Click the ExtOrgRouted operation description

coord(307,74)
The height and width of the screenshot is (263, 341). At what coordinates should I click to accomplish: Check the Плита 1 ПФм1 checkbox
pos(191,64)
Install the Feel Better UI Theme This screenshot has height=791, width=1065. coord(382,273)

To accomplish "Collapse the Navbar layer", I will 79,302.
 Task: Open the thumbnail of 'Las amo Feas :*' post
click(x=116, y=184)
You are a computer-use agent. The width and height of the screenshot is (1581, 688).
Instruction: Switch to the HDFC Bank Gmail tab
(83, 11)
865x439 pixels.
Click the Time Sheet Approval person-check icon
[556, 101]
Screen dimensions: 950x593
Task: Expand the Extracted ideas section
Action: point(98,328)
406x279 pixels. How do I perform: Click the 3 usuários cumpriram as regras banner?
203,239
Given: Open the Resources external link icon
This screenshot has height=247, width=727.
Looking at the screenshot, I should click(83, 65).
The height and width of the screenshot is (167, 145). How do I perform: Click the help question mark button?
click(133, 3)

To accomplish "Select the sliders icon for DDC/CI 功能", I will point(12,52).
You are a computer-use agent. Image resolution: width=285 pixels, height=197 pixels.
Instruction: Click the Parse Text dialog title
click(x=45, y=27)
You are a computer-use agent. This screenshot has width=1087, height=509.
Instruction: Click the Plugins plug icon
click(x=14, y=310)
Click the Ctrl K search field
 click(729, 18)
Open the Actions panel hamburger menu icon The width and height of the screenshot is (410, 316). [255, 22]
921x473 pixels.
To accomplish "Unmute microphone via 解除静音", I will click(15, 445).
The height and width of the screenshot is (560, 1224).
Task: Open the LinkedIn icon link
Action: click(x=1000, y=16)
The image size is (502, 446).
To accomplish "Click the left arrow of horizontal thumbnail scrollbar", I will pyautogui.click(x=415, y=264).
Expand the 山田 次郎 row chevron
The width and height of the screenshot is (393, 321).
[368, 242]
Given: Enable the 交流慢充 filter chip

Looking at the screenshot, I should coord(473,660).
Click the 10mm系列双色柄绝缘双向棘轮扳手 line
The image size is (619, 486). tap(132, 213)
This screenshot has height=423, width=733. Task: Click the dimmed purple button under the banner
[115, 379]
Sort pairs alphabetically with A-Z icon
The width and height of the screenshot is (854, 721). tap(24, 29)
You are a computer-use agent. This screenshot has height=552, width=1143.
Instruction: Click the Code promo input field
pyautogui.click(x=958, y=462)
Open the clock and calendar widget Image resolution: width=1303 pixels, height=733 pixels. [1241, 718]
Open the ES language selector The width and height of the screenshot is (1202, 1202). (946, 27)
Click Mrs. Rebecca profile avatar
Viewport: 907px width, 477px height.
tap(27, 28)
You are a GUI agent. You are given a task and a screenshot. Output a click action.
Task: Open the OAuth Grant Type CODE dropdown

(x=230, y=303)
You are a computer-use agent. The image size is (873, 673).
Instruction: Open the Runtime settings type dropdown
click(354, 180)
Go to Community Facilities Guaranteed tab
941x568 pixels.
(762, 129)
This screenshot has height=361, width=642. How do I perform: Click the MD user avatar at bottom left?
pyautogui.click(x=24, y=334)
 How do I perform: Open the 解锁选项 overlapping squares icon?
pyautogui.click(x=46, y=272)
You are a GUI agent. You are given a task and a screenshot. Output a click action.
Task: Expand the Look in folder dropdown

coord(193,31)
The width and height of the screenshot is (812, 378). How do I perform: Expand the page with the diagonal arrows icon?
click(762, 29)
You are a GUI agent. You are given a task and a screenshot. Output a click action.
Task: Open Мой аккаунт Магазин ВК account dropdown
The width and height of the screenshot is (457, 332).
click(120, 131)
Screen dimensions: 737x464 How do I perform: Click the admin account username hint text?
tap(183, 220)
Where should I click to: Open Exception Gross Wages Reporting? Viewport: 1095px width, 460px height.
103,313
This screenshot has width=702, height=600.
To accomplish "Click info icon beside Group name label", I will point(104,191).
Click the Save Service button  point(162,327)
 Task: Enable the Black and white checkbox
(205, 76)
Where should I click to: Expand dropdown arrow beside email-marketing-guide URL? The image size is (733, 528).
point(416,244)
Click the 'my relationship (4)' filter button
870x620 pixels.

Problem: Give the number of lines in the listing that hold the string "resolution". Add nothing else.

Result of this task: 2